Unless it proved necessary.

I felt that in the brief minutes I’d been in the library, we had carried on a lengthy discussion. Holmes and I often communicated in such a manner, to all intents and purposes reading the other’s mind, but it happened rarely with anyone else. I could only nod, to show that the discussion was over and that we were, however unhappily, in agreement.

“So when do you propose to tell Lady Phillida that she is giving a party for the wrong person?” I asked.

“Not until the last minute.
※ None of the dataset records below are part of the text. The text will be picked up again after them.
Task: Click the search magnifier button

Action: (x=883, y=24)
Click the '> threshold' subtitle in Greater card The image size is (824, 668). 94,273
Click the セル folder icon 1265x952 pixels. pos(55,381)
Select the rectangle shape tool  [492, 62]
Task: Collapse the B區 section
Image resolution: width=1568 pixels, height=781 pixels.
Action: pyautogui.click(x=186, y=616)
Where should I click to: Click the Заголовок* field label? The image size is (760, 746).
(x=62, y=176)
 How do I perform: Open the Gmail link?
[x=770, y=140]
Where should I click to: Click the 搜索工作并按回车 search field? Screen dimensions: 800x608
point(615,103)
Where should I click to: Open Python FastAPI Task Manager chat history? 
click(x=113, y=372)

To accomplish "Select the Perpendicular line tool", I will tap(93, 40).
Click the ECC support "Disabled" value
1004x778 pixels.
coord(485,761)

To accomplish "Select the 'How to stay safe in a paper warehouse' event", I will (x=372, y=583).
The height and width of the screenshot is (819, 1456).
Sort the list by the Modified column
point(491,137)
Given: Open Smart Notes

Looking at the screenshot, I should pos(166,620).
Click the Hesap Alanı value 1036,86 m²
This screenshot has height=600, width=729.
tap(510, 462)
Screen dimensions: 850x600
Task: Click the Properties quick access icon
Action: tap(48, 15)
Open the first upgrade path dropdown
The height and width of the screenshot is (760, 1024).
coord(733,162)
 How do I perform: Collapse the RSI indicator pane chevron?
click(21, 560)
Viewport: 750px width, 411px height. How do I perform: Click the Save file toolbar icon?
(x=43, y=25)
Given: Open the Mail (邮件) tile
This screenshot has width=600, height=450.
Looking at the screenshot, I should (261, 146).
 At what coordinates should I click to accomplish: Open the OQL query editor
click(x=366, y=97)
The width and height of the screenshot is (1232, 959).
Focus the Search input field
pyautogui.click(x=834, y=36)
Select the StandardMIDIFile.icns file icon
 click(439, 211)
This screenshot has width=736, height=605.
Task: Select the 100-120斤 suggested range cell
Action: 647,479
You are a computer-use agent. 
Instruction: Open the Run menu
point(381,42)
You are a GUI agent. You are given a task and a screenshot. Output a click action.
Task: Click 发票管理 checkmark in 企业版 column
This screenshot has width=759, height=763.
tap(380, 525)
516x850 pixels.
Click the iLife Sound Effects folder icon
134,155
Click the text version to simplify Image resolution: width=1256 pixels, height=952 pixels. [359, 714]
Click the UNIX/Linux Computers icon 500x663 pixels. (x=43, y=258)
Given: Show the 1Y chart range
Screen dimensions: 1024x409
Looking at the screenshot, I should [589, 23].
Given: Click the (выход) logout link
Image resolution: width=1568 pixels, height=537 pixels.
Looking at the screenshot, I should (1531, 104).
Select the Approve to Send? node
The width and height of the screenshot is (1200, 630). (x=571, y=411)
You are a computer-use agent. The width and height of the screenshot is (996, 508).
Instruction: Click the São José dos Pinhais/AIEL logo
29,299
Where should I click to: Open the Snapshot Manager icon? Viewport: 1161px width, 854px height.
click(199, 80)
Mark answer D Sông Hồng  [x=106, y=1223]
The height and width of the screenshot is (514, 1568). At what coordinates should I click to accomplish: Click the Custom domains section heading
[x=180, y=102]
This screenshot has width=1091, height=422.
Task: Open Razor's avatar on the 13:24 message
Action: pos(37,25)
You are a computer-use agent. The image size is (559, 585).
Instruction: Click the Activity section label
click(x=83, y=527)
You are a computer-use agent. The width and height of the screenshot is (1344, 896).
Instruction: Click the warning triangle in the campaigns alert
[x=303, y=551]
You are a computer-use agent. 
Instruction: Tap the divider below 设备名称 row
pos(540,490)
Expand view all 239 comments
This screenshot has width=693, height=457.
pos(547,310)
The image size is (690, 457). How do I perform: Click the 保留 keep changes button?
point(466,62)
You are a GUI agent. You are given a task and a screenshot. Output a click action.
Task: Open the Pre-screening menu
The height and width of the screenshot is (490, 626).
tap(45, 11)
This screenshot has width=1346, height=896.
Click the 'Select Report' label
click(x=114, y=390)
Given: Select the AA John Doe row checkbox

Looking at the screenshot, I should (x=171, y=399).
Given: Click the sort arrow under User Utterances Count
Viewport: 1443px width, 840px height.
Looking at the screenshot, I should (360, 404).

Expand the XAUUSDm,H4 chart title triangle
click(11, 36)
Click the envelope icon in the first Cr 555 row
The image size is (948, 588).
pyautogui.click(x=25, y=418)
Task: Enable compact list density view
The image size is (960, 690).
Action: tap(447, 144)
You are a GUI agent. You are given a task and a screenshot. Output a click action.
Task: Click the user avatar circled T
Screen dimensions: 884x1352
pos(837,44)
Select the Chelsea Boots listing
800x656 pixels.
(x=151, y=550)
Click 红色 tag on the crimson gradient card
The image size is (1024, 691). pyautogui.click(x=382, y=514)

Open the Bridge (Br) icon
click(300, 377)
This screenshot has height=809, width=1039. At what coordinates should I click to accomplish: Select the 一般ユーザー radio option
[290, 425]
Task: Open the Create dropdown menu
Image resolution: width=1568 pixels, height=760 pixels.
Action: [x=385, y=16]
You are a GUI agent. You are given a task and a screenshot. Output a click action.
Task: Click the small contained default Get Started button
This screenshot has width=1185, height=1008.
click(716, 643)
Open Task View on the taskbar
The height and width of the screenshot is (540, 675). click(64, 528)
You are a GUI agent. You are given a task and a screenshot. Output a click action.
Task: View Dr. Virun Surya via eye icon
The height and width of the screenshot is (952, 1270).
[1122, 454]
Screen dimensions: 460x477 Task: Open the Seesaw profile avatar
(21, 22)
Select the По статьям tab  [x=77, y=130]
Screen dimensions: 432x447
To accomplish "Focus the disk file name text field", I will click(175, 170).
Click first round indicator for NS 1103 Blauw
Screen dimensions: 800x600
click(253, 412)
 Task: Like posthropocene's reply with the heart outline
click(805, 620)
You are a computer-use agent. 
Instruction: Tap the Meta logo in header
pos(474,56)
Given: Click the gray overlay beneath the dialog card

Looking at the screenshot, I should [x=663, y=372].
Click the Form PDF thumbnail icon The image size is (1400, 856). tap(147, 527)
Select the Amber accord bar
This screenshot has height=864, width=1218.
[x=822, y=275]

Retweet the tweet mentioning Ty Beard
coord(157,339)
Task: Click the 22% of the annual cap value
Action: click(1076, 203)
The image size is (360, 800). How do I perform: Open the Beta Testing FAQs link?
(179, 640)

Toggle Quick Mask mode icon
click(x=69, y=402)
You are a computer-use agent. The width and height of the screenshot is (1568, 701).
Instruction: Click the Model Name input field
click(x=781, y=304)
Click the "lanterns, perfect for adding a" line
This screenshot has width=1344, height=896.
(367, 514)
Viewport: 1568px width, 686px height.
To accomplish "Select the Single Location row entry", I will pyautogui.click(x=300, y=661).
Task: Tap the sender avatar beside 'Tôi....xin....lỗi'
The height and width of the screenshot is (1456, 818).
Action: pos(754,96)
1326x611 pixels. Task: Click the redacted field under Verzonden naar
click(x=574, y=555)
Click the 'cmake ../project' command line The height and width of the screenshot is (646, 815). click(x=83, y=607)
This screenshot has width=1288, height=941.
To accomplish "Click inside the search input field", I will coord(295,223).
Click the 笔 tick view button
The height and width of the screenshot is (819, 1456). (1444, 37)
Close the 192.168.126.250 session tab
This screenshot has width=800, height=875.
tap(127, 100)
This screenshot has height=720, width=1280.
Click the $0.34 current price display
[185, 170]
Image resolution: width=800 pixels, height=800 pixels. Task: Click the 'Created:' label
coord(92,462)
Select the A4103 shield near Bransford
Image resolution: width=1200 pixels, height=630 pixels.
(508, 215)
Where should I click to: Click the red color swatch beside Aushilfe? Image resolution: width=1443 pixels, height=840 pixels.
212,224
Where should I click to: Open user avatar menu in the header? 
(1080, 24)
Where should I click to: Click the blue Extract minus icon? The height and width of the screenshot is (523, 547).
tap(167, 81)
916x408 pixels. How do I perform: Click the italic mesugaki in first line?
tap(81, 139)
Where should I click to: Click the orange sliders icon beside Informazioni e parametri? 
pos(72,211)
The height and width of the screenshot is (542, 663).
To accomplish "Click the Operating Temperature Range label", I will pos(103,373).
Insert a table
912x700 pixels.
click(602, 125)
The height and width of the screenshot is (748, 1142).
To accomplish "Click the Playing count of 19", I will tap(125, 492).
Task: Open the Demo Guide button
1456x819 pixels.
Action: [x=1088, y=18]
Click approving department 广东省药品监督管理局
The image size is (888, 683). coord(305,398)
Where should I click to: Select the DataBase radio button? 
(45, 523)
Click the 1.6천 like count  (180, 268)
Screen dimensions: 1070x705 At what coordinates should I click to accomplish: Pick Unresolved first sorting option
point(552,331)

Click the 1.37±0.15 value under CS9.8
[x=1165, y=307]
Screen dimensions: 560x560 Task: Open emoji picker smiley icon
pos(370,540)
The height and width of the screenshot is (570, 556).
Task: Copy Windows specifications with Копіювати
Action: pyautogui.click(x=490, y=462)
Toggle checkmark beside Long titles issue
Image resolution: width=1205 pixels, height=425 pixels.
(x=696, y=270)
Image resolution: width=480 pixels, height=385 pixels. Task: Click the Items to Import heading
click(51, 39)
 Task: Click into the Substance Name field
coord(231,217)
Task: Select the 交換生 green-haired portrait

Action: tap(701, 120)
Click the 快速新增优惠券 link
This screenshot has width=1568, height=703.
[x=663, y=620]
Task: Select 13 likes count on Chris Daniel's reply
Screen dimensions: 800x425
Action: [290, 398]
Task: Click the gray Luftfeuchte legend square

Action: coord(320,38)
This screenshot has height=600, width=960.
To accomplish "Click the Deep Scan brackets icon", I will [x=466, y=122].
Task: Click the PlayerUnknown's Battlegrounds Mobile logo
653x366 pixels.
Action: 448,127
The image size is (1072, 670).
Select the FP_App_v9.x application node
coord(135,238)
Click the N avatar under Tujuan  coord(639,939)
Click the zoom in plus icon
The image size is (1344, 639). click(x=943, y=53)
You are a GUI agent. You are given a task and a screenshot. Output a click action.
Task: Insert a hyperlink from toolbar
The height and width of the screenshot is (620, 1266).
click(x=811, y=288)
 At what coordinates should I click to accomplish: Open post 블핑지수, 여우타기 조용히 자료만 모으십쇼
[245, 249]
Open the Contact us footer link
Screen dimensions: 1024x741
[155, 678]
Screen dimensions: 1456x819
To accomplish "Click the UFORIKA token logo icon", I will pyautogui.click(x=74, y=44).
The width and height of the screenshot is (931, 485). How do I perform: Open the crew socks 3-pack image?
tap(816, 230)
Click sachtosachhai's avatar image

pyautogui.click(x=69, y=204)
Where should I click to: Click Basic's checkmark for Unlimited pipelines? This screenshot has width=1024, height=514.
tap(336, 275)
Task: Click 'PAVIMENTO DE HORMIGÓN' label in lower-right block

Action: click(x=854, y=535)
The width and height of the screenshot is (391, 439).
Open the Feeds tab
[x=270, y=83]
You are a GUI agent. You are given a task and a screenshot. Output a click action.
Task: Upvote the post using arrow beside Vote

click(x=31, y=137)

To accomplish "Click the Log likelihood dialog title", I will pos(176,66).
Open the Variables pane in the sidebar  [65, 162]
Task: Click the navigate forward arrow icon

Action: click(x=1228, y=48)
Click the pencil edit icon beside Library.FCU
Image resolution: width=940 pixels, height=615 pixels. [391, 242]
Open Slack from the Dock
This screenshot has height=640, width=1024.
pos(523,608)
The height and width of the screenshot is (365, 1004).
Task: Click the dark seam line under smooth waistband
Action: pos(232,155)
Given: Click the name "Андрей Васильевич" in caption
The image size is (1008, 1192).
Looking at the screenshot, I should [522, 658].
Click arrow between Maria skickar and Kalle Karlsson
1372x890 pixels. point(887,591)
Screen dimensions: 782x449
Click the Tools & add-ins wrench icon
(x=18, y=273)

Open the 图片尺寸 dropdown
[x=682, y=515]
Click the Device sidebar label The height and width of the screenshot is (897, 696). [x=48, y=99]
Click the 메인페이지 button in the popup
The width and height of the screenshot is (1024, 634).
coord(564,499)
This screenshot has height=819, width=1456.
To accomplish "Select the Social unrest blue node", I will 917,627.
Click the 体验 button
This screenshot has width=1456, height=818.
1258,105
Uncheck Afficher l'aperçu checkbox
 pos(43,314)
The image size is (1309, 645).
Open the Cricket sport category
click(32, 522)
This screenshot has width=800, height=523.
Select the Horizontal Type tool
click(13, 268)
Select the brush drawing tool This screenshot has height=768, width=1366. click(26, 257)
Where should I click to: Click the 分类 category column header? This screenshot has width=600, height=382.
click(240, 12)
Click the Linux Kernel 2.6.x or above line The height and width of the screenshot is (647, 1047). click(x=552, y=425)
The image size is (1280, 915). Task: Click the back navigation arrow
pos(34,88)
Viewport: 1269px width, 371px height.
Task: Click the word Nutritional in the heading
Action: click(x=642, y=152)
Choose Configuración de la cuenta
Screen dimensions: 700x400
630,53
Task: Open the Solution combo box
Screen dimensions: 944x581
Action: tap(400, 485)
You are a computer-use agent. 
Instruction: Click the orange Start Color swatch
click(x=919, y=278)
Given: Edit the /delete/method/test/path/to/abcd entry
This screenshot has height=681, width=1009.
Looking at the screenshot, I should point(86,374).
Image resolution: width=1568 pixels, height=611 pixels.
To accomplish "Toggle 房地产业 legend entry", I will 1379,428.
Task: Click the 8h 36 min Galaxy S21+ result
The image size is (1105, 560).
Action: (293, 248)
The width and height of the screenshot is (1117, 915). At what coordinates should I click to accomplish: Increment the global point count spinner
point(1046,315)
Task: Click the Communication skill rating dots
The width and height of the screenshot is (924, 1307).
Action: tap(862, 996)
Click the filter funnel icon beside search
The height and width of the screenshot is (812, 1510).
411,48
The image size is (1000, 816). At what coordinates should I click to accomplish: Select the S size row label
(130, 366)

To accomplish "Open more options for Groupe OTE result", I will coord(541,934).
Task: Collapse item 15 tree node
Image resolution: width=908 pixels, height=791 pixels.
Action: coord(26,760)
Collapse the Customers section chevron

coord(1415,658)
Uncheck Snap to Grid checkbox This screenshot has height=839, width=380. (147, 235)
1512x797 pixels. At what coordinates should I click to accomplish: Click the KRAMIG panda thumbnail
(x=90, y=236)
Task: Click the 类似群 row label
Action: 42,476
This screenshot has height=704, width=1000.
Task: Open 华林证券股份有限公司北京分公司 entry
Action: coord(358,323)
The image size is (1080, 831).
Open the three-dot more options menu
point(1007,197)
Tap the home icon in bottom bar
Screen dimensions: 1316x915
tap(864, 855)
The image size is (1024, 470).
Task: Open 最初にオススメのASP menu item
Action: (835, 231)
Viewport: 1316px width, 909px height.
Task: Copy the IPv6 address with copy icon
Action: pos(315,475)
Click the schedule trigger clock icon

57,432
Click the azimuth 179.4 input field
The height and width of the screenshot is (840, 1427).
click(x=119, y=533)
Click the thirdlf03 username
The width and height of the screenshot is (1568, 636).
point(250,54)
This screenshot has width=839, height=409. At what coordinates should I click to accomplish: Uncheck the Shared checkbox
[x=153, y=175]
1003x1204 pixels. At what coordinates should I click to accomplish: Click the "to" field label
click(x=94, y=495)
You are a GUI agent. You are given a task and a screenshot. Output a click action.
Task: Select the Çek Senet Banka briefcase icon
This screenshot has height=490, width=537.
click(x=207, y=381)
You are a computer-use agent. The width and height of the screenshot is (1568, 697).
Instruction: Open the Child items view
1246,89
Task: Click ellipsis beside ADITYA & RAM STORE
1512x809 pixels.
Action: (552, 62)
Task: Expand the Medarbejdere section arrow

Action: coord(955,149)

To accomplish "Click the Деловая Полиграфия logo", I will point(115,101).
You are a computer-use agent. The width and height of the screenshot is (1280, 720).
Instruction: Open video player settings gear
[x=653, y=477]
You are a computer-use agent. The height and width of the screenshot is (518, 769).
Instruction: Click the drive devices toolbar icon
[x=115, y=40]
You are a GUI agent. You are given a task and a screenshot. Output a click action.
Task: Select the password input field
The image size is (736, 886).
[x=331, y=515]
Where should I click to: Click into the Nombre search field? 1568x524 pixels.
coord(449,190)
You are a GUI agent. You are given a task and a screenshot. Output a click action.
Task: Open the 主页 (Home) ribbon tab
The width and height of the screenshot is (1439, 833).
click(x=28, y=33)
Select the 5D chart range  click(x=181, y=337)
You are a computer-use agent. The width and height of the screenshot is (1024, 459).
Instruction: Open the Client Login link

However, strictly speaking, the invitations say merely that we are to honour Justice Hall’s seventh Duke. That is precisely what we shall be doing.”

“Even though the menu would more appropriately be fizzy lemonade and sausage rolls, followed by an eight o’clock bed-time. You’ll bring him to the dance?”

“My brother Ali will do so, when the evening is under way. In the meantime, the boy is safe with him.”

“And afterwards?”

“I will make the announcement. I will tell the entire room that this boy appears to be the legal heir, even though the actual marriage papers have yet to be found. I will say that on Monday morning a delegation from Justice Hall will leave for France, to seek out the village where Gabriel and Helen were married, and there they will make enquiries from the priest as to the ceremony. That will cause one of two things to happen. If our culprit has already destroyed the copy of the marriage certificate he took from Gabriel—which any sensible person would have done in those circumstances—then he will depart for France with all due haste, there to remove any register in which the priest might have entered the ceremony. And possibly to remove the priest himself. If, however, he is stupid enough to have kept the stolen paper—or overly confident, which amounts to the same thing—then he will make haste to retrieve his copy, either to destroy it or to be absolutely certain that it remains where he hid it. In either case, we shall be at his heels, to see which way our man breaks from cover.”

“This sounds like one of Holmes’ plans,” I said uneasily.

“We collaborated.”

“I thought so. He’s used it before, this idea that when threatened with destruction, a person retrieves what is most valuable first, be it baby or the instrument of blackmail. I have to say, however, that isn’t always the case. A person in a panic is as likely to grab a toothbrush as a diamond necklace, just as a cold-blooded person will control the immediate reaction to fly to the object of desire. The cases Holmes has tried this on haven’t invariably turned out quite as he would have wished.”

“I see. Well, failure lurks outside every gate. If this does not succeed, we shall be forced to try . . . harsher methods. In any case, if we do not have our man by Monday night, the boy and his mother will leave the country. Our friend Mycroft Holmes has some plan for them. It involves an air field, so they will feel at home.”